Algodão mantém protagonismo: Brasil segue líder global mesmo com leve recuo na produção
Com exportações firmes e competitividade estrutural, país preserva posição estratégica no comércio mundial do algodão em 2025/26.
Mesmo diante de demanda internacional moderada e de um leve recuo na produção, o Brasil deve manter papel central no mercado global de algodão na temporada 2025/26. A avaliação é de pesquisadores do Cepea, que destacam a escala produtiva, a competitividade e os avanços em rastreabilidade e sustentabilidade como pilares da liderança brasileira.
A produção nacional pode ficar abaixo do recorde da safra anterior, mas ainda assim deve se consolidar como a segunda maior da história. Nesse contexto, as exportações seguem como principal canal de escoamento da ampla oferta interna, reforçando o papel do país como fornecedor estratégico no comércio internacional de fibras.
Estimativas da Conab indicam que a área cultivada com algodão crescerá 0,7% em 2025/26, alcançando 2,1 milhões de hectares. O movimento reflete avanço de 4% no Norte e Nordeste, parcialmente compensando a retração de 0,4% no Centro-Sul. Já a produtividade média é estimada em 1.885 quilos por hectare, queda de 3,5% frente ao ciclo anterior, o que leva a uma produção de 3,96 milhões de toneladas de pluma, recuo anual de 2,9%.

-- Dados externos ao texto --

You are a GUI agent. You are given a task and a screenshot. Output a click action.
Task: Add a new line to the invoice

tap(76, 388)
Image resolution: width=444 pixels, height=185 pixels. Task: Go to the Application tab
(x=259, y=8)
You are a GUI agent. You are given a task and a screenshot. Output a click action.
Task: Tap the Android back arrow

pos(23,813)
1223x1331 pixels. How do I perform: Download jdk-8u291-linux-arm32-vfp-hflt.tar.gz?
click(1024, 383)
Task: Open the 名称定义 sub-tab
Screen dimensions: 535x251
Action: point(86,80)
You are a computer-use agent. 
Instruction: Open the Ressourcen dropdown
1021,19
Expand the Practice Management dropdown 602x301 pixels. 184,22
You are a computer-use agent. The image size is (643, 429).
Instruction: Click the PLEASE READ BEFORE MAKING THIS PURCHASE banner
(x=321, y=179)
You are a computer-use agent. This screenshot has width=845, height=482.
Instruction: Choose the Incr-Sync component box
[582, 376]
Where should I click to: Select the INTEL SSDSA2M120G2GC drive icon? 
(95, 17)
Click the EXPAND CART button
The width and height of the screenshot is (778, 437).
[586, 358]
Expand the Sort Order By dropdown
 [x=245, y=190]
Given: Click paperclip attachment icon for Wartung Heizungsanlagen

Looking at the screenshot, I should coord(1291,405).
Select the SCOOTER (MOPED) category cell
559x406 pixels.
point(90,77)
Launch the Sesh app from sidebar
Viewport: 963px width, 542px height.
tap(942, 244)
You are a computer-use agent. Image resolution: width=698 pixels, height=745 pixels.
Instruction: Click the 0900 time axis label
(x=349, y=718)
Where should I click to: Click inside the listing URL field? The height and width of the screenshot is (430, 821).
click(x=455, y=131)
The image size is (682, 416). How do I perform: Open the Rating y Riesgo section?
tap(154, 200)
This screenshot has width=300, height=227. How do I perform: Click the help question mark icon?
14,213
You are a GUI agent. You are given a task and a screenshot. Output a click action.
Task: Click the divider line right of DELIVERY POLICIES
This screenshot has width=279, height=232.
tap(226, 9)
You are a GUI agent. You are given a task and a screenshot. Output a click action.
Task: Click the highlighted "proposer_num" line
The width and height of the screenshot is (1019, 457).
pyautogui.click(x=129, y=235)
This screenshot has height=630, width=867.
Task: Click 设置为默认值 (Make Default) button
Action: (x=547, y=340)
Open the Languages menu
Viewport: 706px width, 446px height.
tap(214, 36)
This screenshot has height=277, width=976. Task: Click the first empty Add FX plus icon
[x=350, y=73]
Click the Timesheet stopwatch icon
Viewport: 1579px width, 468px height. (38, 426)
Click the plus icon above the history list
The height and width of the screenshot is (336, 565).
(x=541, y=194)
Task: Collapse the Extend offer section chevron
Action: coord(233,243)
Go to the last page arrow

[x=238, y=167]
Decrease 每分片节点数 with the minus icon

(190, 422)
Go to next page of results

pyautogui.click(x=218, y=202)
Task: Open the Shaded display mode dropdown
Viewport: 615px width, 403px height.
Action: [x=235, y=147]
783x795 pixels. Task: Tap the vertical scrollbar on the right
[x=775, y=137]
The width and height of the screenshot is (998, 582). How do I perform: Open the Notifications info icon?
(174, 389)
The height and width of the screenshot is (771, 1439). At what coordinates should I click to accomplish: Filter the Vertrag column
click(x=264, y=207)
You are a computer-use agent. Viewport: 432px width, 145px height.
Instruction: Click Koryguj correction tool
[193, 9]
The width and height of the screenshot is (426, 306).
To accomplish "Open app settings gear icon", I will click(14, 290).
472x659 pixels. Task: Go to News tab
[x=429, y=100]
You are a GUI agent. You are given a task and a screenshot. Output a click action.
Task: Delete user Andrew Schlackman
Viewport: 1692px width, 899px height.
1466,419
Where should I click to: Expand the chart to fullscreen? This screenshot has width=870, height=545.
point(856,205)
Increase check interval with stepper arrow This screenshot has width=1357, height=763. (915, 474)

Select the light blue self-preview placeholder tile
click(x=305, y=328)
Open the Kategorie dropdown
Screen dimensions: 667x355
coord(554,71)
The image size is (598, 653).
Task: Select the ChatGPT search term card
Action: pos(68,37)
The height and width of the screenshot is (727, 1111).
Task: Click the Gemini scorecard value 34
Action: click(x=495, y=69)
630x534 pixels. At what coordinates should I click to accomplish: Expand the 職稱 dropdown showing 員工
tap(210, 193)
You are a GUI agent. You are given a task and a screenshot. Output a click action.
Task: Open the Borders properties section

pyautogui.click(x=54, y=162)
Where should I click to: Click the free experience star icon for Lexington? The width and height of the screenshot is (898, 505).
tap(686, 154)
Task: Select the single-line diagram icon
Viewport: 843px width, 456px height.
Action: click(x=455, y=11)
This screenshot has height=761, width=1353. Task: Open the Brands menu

No mercado externo, o Brasil continua se destacando. Projeções do USDA apontam ligeiro aumento de 0,4% na oferta mundial em relação à safra 2024/25. Ainda assim, o país deve manter a liderança nas exportações globais, com embarques estimados em 3,157 milhões de toneladas em 2025/26. O volume representa crescimento de 11,4% na comparação anual e supera em 18,9% as exportações previstas dos Estados Unidos, projetadas em 2,656 milhões de toneladas.
O câmbio segue como variável-chave para a remuneração dos negócios. A relação entre paridade de exportação e preços internos é considerada essencial para a tomada de decisão de produtores e agentes da cadeia, especialmente em um ambiente de margens mais ajustadas. Para o setor, a combinação entre eficiência produtiva, escala, logística e agenda ESG mantém o algodão brasileiro competitivo - mesmo em um ano de ajustes no campo.